Instructions to follow ▸ Please reproduce the lines of the listing below verbatim, from the line containing "Given: Expand Hotel" through the final line of the listing, with both of those lines included.

Material to process ▸

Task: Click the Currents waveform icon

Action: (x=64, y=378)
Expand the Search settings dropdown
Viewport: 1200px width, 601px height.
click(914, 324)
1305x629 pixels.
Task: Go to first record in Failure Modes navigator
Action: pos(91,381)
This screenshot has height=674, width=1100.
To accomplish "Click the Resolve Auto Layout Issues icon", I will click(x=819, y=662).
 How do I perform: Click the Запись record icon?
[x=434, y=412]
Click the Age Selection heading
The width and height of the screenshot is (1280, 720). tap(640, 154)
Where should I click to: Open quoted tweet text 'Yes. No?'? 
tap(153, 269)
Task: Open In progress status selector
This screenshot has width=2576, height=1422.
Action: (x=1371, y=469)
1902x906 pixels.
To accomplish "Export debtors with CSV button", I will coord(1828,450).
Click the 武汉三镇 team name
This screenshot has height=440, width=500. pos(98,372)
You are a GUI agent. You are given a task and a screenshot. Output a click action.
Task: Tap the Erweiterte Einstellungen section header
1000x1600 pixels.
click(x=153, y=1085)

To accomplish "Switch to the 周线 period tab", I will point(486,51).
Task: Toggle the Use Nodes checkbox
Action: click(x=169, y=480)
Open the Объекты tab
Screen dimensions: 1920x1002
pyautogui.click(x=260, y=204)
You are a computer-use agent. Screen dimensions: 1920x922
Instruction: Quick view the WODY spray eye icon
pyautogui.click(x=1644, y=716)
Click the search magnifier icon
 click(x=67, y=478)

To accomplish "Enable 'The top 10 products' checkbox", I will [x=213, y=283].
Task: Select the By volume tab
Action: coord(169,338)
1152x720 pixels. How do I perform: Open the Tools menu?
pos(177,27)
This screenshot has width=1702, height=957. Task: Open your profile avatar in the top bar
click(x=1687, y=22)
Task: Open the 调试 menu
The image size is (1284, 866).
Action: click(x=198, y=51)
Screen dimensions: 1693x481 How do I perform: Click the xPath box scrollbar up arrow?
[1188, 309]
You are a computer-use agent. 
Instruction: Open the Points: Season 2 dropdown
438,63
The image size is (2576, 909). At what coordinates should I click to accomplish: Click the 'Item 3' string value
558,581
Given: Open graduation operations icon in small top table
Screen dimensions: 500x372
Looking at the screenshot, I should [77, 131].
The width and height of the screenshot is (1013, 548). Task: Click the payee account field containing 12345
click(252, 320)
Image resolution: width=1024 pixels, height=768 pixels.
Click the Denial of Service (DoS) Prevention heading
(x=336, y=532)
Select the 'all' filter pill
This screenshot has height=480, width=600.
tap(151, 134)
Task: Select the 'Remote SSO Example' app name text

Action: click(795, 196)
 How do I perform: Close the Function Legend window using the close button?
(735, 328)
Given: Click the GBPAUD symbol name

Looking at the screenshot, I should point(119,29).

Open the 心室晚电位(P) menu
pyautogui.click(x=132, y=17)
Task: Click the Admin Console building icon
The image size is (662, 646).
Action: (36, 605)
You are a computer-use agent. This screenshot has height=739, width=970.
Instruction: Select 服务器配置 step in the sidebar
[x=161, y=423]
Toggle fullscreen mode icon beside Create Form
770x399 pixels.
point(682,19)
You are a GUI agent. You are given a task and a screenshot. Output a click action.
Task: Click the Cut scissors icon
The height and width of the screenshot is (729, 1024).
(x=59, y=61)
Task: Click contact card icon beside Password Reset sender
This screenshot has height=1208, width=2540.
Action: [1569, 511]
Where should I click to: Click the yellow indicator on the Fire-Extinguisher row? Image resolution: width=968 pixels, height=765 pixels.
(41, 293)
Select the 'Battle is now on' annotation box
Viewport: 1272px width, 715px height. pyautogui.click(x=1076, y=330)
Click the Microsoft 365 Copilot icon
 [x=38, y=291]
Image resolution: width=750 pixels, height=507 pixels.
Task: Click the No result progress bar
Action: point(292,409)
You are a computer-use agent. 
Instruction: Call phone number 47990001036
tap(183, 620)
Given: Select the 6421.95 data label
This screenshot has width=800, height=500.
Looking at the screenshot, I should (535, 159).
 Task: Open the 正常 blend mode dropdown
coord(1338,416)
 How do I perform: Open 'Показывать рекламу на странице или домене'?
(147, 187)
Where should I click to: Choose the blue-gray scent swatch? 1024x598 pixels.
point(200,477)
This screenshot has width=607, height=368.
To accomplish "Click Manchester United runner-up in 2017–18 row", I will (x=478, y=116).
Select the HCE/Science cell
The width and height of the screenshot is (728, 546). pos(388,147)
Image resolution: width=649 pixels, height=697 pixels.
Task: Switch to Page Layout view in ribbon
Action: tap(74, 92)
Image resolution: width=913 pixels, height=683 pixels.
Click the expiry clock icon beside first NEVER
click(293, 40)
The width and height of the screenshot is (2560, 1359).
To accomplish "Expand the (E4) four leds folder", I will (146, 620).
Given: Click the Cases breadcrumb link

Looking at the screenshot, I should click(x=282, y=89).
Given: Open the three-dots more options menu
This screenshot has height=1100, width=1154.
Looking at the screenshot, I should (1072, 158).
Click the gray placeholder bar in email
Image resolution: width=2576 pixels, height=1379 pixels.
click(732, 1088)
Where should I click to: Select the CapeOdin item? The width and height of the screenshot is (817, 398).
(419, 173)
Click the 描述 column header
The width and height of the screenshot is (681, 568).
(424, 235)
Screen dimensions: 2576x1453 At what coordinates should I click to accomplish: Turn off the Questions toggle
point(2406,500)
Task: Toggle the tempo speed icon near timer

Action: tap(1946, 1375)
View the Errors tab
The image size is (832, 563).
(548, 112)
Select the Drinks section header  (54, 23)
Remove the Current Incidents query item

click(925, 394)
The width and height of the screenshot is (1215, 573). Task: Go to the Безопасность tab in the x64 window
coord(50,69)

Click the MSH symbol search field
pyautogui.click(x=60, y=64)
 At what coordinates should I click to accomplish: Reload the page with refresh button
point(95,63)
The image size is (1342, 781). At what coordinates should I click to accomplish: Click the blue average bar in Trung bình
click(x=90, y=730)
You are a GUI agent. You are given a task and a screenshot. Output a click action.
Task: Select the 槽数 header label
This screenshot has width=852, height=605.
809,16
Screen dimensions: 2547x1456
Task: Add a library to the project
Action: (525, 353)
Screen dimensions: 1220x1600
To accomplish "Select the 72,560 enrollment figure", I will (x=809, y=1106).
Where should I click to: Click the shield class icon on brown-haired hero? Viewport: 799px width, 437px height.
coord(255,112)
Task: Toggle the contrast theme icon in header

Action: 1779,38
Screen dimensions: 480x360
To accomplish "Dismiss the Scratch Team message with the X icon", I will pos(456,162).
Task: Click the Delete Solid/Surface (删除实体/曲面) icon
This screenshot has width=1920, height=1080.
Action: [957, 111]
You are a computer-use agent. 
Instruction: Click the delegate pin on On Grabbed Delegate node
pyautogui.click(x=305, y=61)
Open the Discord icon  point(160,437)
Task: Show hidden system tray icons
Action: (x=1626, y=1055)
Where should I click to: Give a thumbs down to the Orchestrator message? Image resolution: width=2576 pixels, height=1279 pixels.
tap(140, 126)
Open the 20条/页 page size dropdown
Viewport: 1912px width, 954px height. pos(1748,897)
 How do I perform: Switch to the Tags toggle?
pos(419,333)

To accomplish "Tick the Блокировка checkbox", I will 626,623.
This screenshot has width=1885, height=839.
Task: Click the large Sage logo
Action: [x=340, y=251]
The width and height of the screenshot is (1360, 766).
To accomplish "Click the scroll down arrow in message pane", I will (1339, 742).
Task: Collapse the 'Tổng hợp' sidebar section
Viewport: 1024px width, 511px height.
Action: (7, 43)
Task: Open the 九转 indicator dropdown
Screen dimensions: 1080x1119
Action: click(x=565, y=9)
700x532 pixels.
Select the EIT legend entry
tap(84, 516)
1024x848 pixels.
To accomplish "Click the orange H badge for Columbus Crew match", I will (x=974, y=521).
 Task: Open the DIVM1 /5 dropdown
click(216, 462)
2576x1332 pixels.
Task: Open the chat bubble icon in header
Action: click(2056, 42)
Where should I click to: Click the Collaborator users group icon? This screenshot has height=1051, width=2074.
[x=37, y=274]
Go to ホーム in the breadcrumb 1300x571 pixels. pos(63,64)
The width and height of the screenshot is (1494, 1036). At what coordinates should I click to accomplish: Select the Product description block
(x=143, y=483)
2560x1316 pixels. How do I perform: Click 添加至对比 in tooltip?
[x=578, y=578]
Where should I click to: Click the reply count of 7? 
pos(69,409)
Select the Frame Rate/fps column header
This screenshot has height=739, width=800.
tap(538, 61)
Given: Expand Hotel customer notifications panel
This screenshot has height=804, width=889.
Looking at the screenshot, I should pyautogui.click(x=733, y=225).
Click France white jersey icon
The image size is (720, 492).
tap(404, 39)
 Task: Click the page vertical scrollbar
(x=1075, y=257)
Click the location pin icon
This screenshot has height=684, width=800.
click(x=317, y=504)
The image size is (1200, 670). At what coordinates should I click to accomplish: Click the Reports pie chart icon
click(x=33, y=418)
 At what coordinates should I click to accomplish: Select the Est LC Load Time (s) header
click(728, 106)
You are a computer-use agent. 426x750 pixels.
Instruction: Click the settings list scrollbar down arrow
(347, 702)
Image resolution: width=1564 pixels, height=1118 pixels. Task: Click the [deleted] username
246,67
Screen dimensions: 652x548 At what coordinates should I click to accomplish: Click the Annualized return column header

Written solution ▸
Given: Expand Hotel customer notifications panel
This screenshot has height=804, width=889.
Looking at the screenshot, I should pyautogui.click(x=733, y=225).
Click France white jersey icon
The image size is (720, 492).
tap(404, 39)
 Task: Click the page vertical scrollbar
(x=1075, y=257)
Click the location pin icon
This screenshot has height=684, width=800.
click(x=317, y=504)
The image size is (1200, 670). At what coordinates should I click to accomplish: Click the Reports pie chart icon
click(x=33, y=418)
 At what coordinates should I click to accomplish: Select the Est LC Load Time (s) header
click(728, 106)
You are a computer-use agent. 426x750 pixels.
Instruction: Click the settings list scrollbar down arrow
(347, 702)
Image resolution: width=1564 pixels, height=1118 pixels. Task: Click the [deleted] username
246,67
Screen dimensions: 652x548 At what coordinates should I click to accomplish: Click the Annualized return column header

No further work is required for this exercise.